Прохор от таких речей аж вскочил.
– Егор Спиридонович, так мне же и рта не дали открыть, да и после я вам рассказывал, как всё было. А вы ничего мне тогда не сказали. Значит, не поверили. Правда, ружьё вскоре опять дали.
– Поверил, не поверил, какая теперь уж разница! Знал я тогда, как всё на самом деле произошло. Ну, может, в мелочах ошибался… И я знал, и Семен Игнатьевич знал. Ещё в тот же день мы всё знали. За тобой посылали, а тебя носило где-то по лесу. Вот только сам Андрей Семенович лишь недавно узнал настоящую правду. Тогда он в шоке сильном был, недосуг соображать ему было, а мы скрыли…
– Егор Спиридонович, что-то вы окольными путями мне всё рассказываете. Не пойму я никак, к чему клоните.
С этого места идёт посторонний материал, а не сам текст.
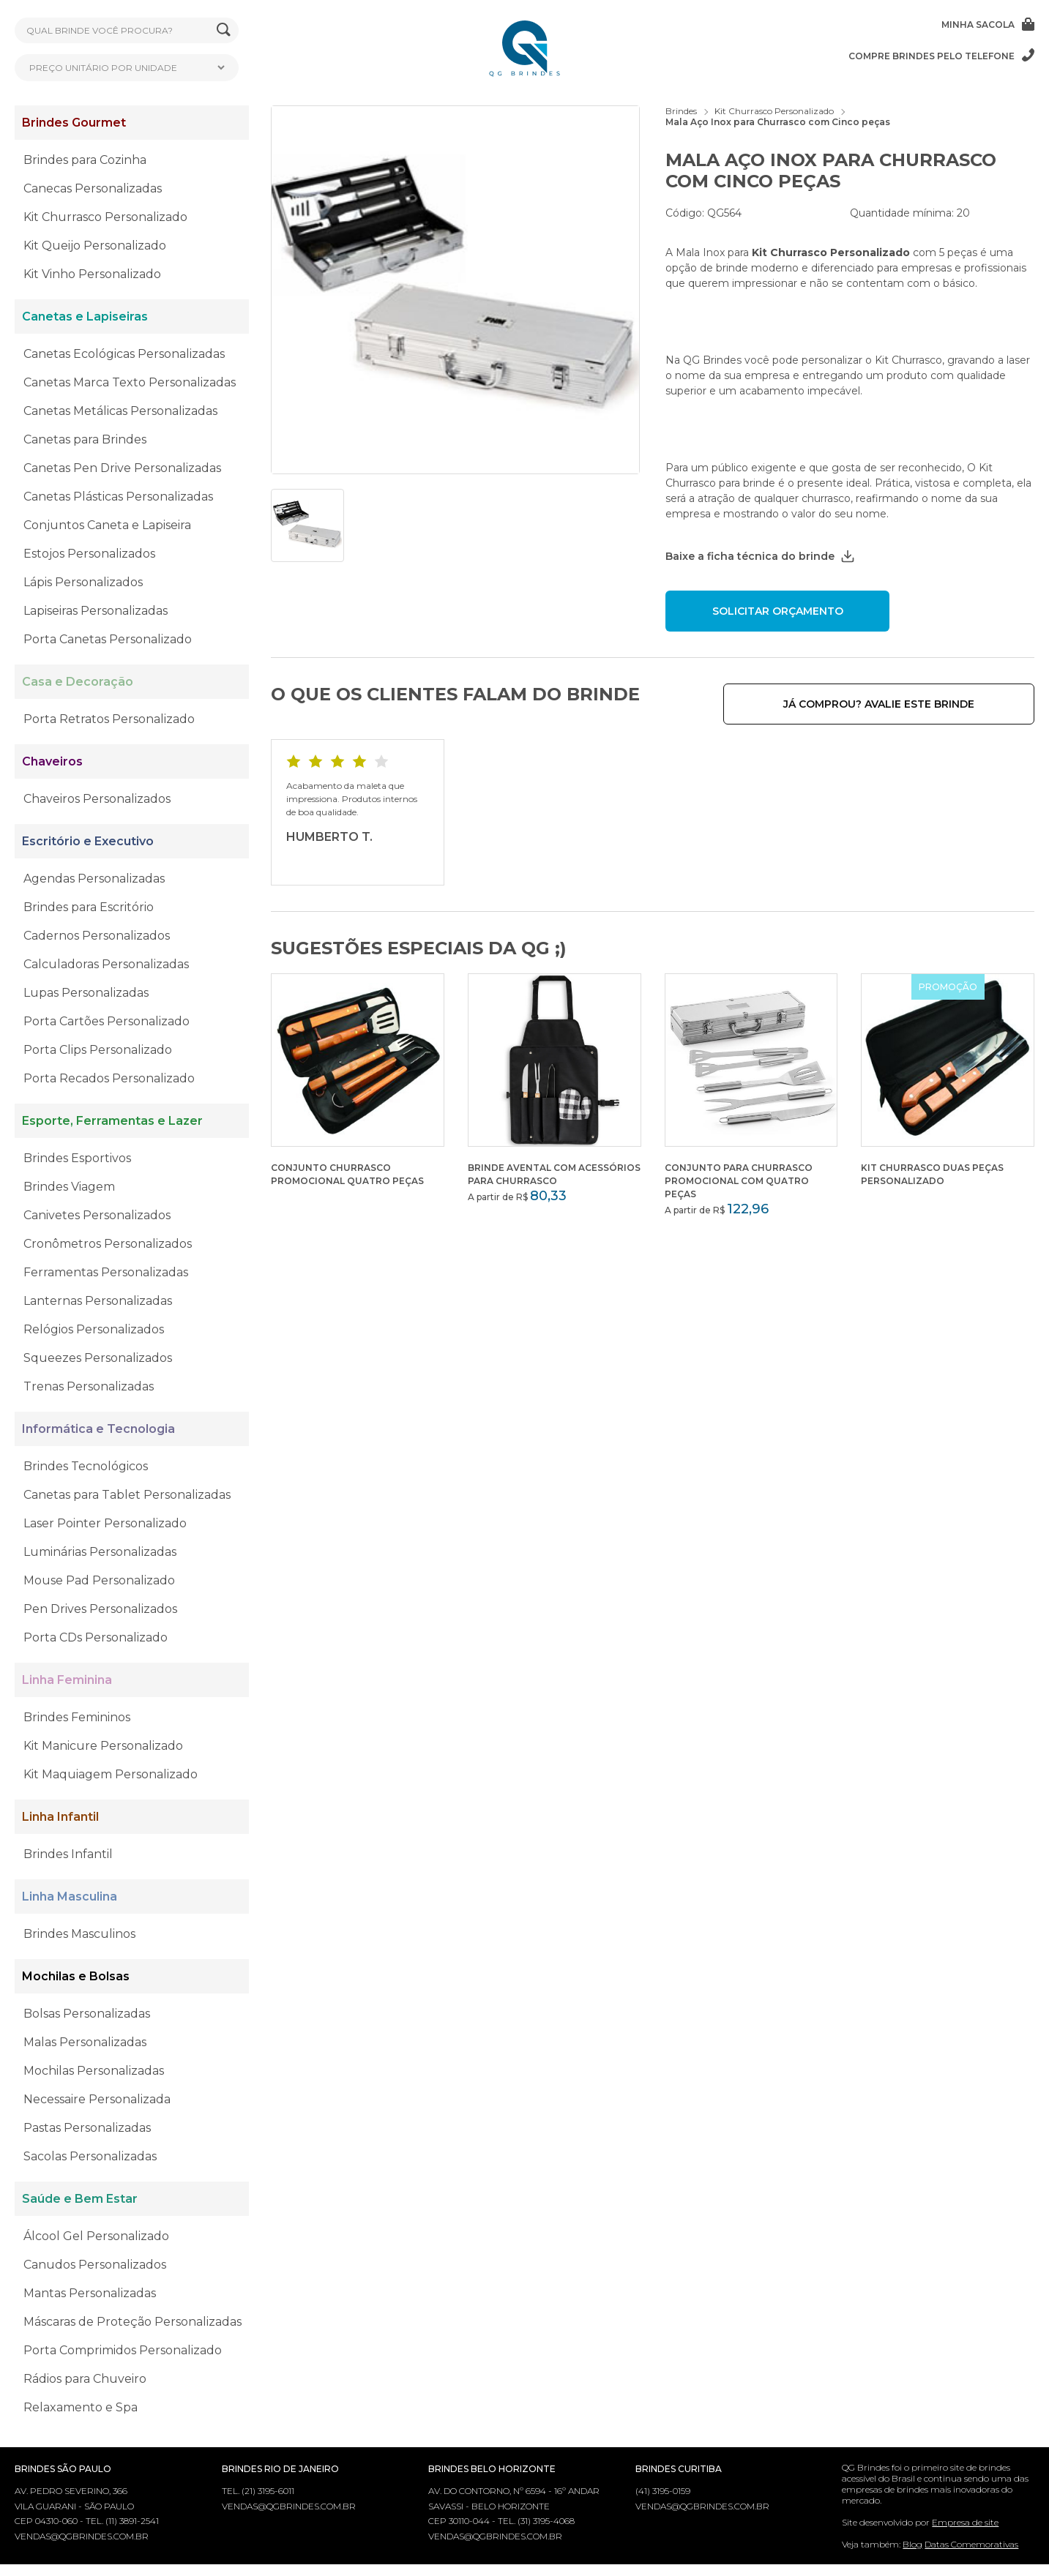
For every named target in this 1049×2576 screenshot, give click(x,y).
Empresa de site (965, 2522)
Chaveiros (52, 761)
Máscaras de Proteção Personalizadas (132, 2322)
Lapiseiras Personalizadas (95, 611)
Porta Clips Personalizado (97, 1050)
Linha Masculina (69, 1896)
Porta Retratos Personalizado (109, 719)
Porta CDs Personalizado (95, 1637)
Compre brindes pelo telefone (941, 56)
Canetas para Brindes (84, 439)
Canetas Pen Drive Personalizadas (122, 468)
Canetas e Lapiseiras (85, 316)
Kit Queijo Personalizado (94, 245)
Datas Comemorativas (971, 2544)
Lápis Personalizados (83, 582)
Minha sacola (987, 24)
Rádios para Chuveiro (84, 2379)
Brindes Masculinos (79, 1934)
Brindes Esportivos (77, 1158)
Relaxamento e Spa (80, 2407)
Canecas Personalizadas (92, 188)
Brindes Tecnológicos (85, 1466)
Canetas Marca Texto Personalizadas (129, 382)
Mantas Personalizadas (89, 2293)
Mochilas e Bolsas (76, 1976)
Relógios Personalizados (93, 1329)
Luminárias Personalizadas (99, 1552)
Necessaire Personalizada (97, 2099)
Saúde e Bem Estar (80, 2199)
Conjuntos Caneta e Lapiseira (107, 525)
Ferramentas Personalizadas (105, 1272)
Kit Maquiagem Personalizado (110, 1774)
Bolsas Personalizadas (86, 2014)
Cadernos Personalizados (96, 936)
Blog (912, 2544)
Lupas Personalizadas (86, 993)
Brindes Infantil (68, 1854)
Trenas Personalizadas (88, 1386)
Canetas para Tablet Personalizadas (127, 1495)
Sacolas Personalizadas (90, 2156)
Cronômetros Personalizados (107, 1244)
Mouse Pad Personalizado (99, 1580)
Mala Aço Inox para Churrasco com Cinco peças (777, 121)
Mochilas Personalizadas (93, 2071)
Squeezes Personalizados (97, 1358)
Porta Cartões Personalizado (106, 1021)
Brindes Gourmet (74, 123)
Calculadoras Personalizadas (106, 964)
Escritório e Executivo (88, 841)
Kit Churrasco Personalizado (105, 217)
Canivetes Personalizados (97, 1215)
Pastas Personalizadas (87, 2128)
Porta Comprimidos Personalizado (122, 2350)
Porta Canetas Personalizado (107, 639)
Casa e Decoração (77, 682)
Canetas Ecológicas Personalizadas (124, 354)
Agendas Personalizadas (94, 879)
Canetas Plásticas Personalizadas (118, 496)
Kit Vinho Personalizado (92, 274)
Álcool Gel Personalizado (96, 2236)
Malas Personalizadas (84, 2042)
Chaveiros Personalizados (97, 799)
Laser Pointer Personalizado (105, 1523)
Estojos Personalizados (89, 554)
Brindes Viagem (69, 1187)
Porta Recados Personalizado (109, 1078)
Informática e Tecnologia (98, 1429)
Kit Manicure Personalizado (103, 1746)
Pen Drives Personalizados (100, 1609)
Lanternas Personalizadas (97, 1301)
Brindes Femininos (76, 1717)
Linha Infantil (60, 1817)
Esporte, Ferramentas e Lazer (112, 1121)
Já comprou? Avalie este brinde (924, 704)
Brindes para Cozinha (84, 160)
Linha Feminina (67, 1680)
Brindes (681, 110)
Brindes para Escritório (88, 907)
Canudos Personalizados (94, 2265)
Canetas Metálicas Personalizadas (120, 411)
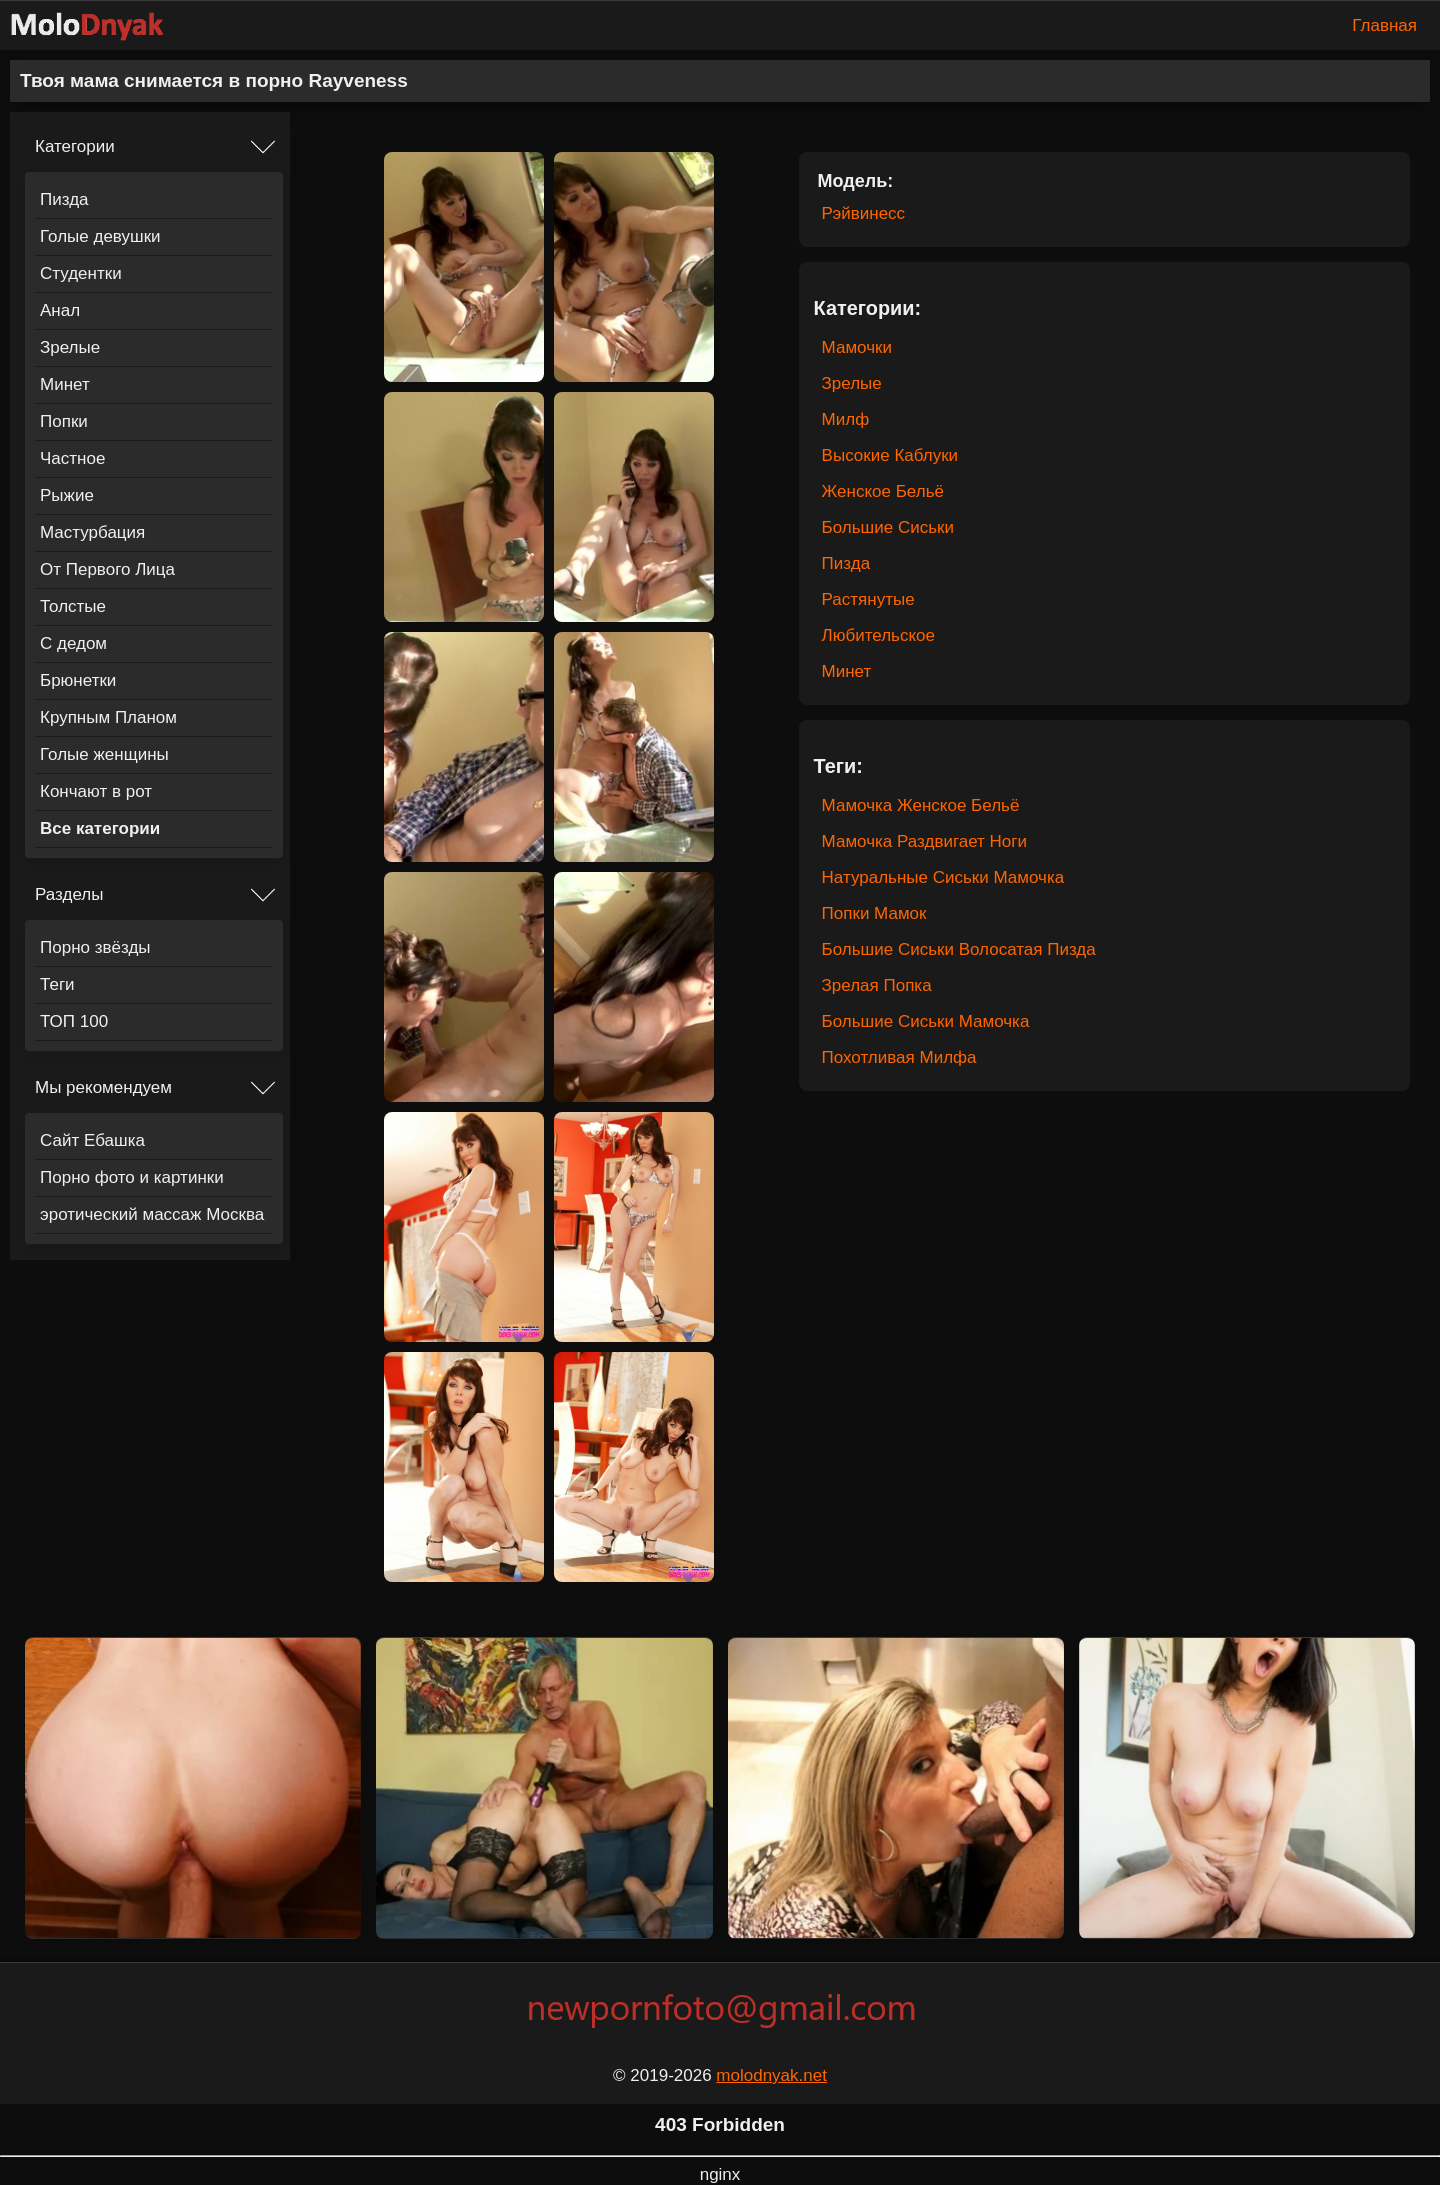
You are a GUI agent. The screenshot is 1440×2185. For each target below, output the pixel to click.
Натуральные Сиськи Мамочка (943, 877)
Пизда (64, 199)
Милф (846, 419)
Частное (72, 458)
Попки (64, 421)
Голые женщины (104, 754)
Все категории (100, 828)
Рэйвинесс (864, 213)
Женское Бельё (883, 491)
– Я ж тебе говорил: не перебивай. Всему своё время. Ну, так вот, слушай дальше. Повезли мы тогда Андрея в имение. Вчетвером едем на возку, да четыре ружьишка рядом лежат. Семен Игнатьевич сына укрыл попоной и не стал больше расспрашивать ни о чём. Не хотел беспокоить, значит. Перекинулись мы с паном Хилькевичем незначительными словами и дальше едем. Вот тогда Семен Игнатьевич и заинтересовался твоим, вернее, моим старым ружьём. Осмотрел, курок взвёл, а полка то гарью пороховой покрыта. Стреляли, выходит, из твоего ружьеца. Но у пана Хилькевича сгоряча мысли в другом направлении пошли. «Так он что, на медведя с незаряженным ружьём шёл?!» – в ещё большем негодовании выкрикнул он. А я-то не понял что к чему, да и удивляюсь чрезмерно: «Не может быть такого!» – говорю. А он дуло отвёл и – стрик. Нет выстрела! Потом начал спокойнее соображать. Взял ружьё Андрея, боёк взвёл да и нажал на курок. Возничий наш едва с саней не свалился. И Андрей Семенович ещё раз перепугался. Оно-то, конечно, и так можно было определить, что заряд в стволе есть. Даже порох с полки весь не рассыпался. А Андрей приподнялся тогда и головой завертел: «В кого стреляли?» – «Лежи, лежи. Зайца вспугнули. Да где уж попадёшь в лесу по такому шустрику», – успокоил тогда сына пан Хилькевич, а сам поправил накидку и многозначительно на меня посмотрел. Вот так и вышло, что правду узнали и мы с паном Хилькевичем: Андрей в суматохе, наверное, забыл курок взвести. Ружьё вскинул, а выстрелить не смог. А твой выстрел в горячке принял за свой, с задержкой и без отдачи. Всё это понять можно… Ему в тот момент не об этом думалось, да и вряд ли он был в состоянии тогда о чём-либо вообще думать.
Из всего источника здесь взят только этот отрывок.